Scheduling content or scheduling choice?

Whilst listening to the BBC's Media show [episode 26/08/2009) on my bicycle this morning (actually through my iPod and not the bike itself) I found myself challenging the distinctions made by a guest on the show. Patrick Barwise, Professor of Management and Marketing at the London was responding to the question of whether he thought that once video on demand (VOD) could be delivered through a television, whilst delivering the same picture and sound quality, it becomes a revolutionary development. He felt no, on the basis that all the evidence points toward people predominantly watching live television.

By use of the term ‘live’, he’s making the distinction between VOD and scheduled broadcast television output, not ‘live event’ television in the old sense, i.e. it’s being shot right now. However clear his distinction was, it still conceals a fundamental point. The majority of television is scheduled, and at the moment, that is the prerogative of the broadcaster. When the BBC only operated on one channel, it couldn’t provide choice, but once BBC2 came along, the continuity announcer could suggest an option to the viewer. That meant a shift from forward scheduling (telling me what’s happening later on) to include sideways scheduling (what’s happening on other channels). An easy shift one might think, but something that channel managers have continued to redefine. What’s to say that this mechanism for delivering choice won’t be extended to the choice of seemingly infinite channels of content, where the continuity announcer (or even visual interface/EPG) simply offers up a choice selection of the best that’s (constantly) available, thereby highlighting the wealth of other (always available) content provided by the broadcaster. As a viewer I won’t question when the announcer suggested the choice, rather I will simply be conscious of the fact that the choice is ‘live’.

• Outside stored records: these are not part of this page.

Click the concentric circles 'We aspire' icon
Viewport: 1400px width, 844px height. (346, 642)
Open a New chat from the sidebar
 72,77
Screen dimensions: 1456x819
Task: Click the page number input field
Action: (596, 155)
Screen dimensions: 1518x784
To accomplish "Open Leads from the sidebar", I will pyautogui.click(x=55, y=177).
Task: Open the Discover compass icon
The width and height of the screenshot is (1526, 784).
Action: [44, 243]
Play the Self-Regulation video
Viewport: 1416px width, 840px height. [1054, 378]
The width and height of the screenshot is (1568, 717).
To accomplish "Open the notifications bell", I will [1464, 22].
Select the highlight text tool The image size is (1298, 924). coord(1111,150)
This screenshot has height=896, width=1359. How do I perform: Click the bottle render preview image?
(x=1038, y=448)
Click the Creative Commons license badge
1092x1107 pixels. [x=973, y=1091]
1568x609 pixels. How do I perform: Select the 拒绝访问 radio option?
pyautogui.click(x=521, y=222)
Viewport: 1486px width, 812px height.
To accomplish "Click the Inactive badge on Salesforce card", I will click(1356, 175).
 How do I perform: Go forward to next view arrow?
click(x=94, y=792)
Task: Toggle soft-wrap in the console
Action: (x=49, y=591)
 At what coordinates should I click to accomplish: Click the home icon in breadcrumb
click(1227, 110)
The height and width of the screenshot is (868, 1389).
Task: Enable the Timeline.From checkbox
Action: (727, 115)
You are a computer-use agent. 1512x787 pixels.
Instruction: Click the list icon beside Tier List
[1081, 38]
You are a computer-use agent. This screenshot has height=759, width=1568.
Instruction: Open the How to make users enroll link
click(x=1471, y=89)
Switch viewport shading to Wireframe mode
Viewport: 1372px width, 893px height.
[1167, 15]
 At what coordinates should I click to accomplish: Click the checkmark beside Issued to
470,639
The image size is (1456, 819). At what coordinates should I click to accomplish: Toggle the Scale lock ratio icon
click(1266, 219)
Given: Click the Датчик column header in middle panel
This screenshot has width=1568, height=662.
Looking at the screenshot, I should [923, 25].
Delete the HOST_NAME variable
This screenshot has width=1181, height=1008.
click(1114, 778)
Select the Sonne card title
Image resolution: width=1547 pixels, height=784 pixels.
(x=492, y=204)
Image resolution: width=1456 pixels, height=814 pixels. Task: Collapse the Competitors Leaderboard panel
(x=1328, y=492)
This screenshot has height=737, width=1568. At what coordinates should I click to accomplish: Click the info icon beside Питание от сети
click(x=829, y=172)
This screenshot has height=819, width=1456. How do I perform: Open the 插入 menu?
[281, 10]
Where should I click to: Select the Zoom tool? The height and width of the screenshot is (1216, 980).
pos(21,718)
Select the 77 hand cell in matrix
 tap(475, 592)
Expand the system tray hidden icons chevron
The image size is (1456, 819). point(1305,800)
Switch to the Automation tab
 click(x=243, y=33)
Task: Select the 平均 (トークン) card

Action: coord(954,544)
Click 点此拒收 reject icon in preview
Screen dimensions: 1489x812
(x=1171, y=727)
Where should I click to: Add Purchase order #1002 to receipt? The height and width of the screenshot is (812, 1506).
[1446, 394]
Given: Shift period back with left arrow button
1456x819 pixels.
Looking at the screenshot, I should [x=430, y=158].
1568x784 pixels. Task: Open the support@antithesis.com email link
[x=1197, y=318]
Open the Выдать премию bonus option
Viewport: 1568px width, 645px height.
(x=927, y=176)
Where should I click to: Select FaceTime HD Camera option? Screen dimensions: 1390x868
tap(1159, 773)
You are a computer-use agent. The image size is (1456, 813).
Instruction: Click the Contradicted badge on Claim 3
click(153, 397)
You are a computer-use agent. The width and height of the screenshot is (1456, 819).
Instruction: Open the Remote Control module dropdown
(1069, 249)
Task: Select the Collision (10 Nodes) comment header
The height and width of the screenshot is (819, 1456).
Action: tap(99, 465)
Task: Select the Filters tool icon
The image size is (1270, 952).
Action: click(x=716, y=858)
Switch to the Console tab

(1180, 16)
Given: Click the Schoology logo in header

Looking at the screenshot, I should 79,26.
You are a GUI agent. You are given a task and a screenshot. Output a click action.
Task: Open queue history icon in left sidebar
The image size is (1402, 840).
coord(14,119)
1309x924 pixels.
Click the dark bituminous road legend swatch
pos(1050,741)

So I agree that people will continue to hit the TV on button and expect to be able to consume content there and then, but to suggest that this can’t offer up VOD misses the point. The majority of broadcast content is already scheduled and to enable the user to self-schedule is more a challenge of the way you present that choice, not a distinction between live and VOD. I don’t question whether YouTube is live, I question how fresh it is. Where the innovation needs to happen is in the way broadcasters couch user choice, whilst maintaining the values of the Broadcaster, i.e. to maintain the sense of continual live editorial presence but at the same time offering choice to the viewer. The iPlayer is clearly on the way to making that evolutionary step.